If this is the first time you hear the term Crowdfunding, visit the National Crowdfunding Association of Canada’s website at http://ncfacanada.org/crowdfunding/ to get familiar with the term.
You are an artist at the early stage of your career and have been looking for money to finally put together that special project that will allow you to pursue your passion. You start your Crowdfunding campaign on any of one of the many Crowdfunding platforms. After a few months of social media awareness campaigns your raise a few thousand dollars. Excellent, right? No so fast – the tax man wants a piece of the action. This is not so bad if you raise a few thousand, but what if you raise tens of thousands? The tax liability could be significant, especially if you have already spent the money.
Late in 2013, the Canada Revenue Agency (CRA) reviewed the tax implications of funds obtained through Crowdfunding. CRA notes that amounts received by a taxpayer from Crowdfunding activities, related to a business, would generally be included in income under Subsection 9(1). A project such as producing a recording by a musical group or person is considered to be a project related to business. That being said, Crowdfunding campaigns that are not related to business are tax free.
If you’re an unincorporated artist, then you will have to include the income on your statement of business activities on your personal tax return. Depending on the other income generated during the year, whether from employment or business, the income from your Crowdfunding Campaign could have some serious financial consequences.
The key thing is to determine whether the Crowdfunding campaign was related to business.

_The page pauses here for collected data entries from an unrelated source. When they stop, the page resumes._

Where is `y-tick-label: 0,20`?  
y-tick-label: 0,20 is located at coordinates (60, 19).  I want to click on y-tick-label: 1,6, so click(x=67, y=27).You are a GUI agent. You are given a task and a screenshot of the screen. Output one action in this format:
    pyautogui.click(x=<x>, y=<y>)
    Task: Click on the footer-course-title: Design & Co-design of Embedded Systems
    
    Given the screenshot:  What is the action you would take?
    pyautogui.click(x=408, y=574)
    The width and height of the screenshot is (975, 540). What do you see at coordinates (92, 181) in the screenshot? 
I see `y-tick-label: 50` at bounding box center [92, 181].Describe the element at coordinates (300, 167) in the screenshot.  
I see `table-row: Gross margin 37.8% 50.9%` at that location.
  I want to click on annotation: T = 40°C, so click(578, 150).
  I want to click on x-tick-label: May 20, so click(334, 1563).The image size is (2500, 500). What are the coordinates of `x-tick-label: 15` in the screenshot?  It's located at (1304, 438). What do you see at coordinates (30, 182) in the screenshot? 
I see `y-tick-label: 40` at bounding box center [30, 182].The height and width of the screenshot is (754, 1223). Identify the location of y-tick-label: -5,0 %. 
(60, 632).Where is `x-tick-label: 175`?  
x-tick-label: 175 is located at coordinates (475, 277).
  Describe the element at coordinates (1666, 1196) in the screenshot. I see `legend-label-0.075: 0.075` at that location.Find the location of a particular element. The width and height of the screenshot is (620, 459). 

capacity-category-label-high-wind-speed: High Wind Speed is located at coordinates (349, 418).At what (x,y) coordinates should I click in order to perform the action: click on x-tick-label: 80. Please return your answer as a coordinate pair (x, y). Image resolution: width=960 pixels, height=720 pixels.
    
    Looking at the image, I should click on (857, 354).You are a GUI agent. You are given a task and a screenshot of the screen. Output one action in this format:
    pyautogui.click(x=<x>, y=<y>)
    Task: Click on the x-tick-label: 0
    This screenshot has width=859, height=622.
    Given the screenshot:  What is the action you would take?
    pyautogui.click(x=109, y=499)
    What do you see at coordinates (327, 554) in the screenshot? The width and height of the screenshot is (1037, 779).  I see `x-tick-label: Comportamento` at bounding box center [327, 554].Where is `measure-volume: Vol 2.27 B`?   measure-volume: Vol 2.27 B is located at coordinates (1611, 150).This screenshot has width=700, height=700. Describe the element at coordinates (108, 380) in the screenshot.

You’re probably thinking: “Well, how could it be that producing a recording is a business?” Well… you will have to convince the CRA that the recording was strictly for personal use, because most recordings relate to putting your products to some manner of commercial use. If you’ve released it on iTunes or any other platform, you are essentially running a business. Not only should you include the income from the Crowdfunding, but you will also have to include your income from iTunes sales and any royalties earned from performance or mechanical rights.
There is a caveat here – many artists structure their Crowdfunding appeal as a pre-sale of the finished product. By way of example: let’s say that each of 100 fans sends $20 under this program. Simple math shows that the artist has received a $2000 advance to help offset recording costs, but when the final CD is manufactured, the artist would be obligated to mail each of the contributors a CD, postage paid. If the artist has written all of the compositions on the CD, the mechanical royalties are all internal. So, assuming that each CD cost $2 to manufacture and $3 to mail, the artist has still netted $15 per CD, but HST/GST would be payable on the sale price of $20, which is still income! I will cover income from a business or a hobby in a future newsletter article.
If it’s determined that the campaign was related to business, you might be able to claim expenses related to Crowdfunding efforts. I would advise you to talk to your accountant to determine whether the campaign was taxable or not and what expenses are deductible.